パーソナルベスト vol.8 | イーモン・マッカーシー

Eamonn McCarthy

アイルランド西部を拠点に活動する風景作家。風景写真の講師を務めており、フェイスブックで撮った写真を毎日公開している。 2005年にデジタルへ移行するまでフィルムで写真を撮っていた。その当時のお気に入りのカメラは富士フイルムのGW670III。そして、一番のお気に入りのフィルムはベルビアだった。なので、デジタル移行した時、富士フイルムの機材を使えなくなって寂しい思いをした。 富士フイルムのデジタルカメラを使うようになったのは2012年10月9日。日付まで鮮明に覚えているのは、富士フイルム・アイルランドがX-Pro1を1日限定で貸してくれたから。そんな短期間で使いこなすまでは至らなかったけど、撮れた写真はいずれも素晴らしかった。だから、その後X-E1を購入。ニコンのフルサイズ機のサブとして買ったのだけど、気づいたらX-E1ばかりで撮影をしていた。ニコンのカメラとレンズは家に置いていくようになったんだ。フルサイズが必要と思っていたのだけど、X-E1で撮れる写真を見ているとその必要性に疑問を問いかけるようになっていた。今ではX-T2をメイン機として使っている。私の年齢もあるのかもしれないが、X-T2はフィルムカメラを使っているような感覚になる。カメラの操作方法に悩まされることなく、写真を撮る行為を純粋に楽しめるんだ。

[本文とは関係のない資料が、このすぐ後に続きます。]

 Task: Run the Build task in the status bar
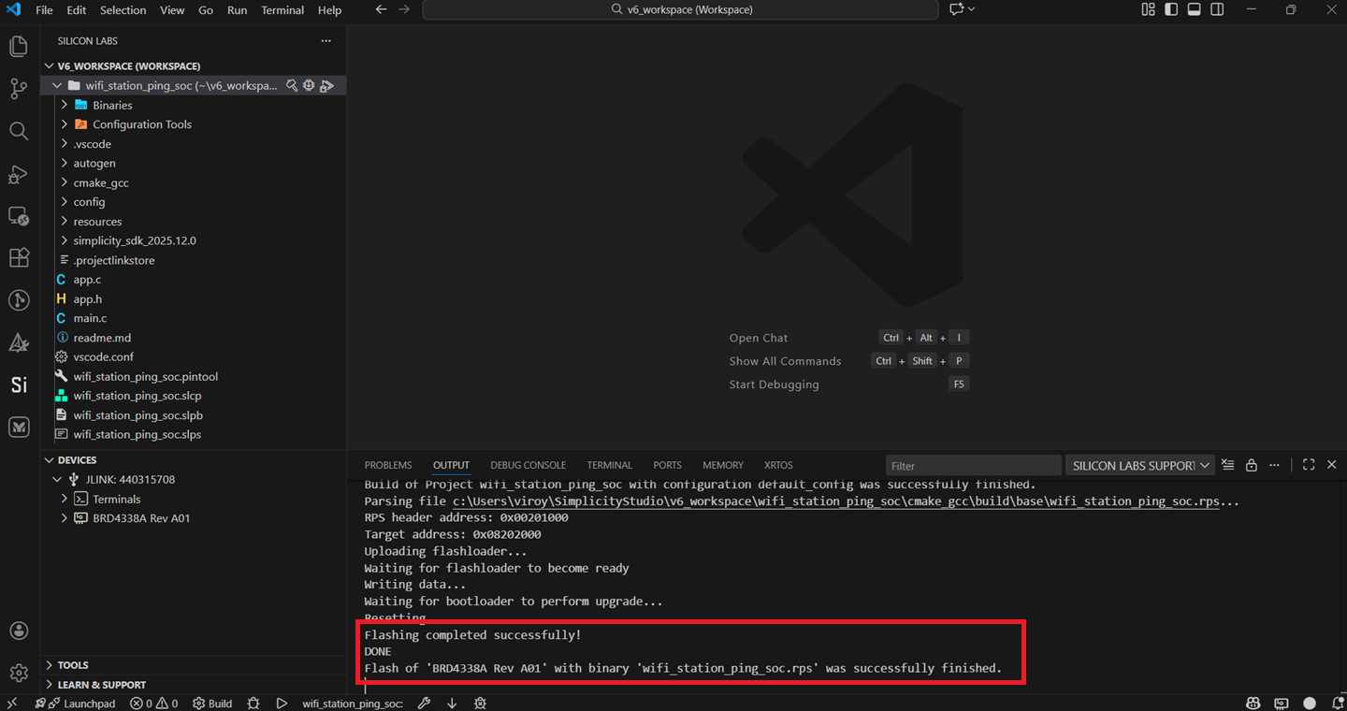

この写真のタイトルは「Ancient Forest(古代の森)」。2018年に撮ったお気に入りの一枚です。アイルランドのメイヨー州の北西部の海岸にあるDoohomaビーチで撮影しました。 2017、8年の冬の嵐で、たくさんの砂がビーチから一掃され、長く消えた風景が姿を表しました。現在の美しいビーチは、かつては大きな森だったのです。嵐で移動した砂浜の底から5000年前の木の根が出現しました!

日没の約30分前に海岸に到着。潮は引き、根が完全に姿を表していた。数枚の写真を撮ったが、海水に浸かった根の写真を取りたかったので、予め構図を決め、凍る寒さの中その瞬間を待った。太陽が沈んでから45分。大西洋が再び根の周りを周回し始め、私はシャッターを押した!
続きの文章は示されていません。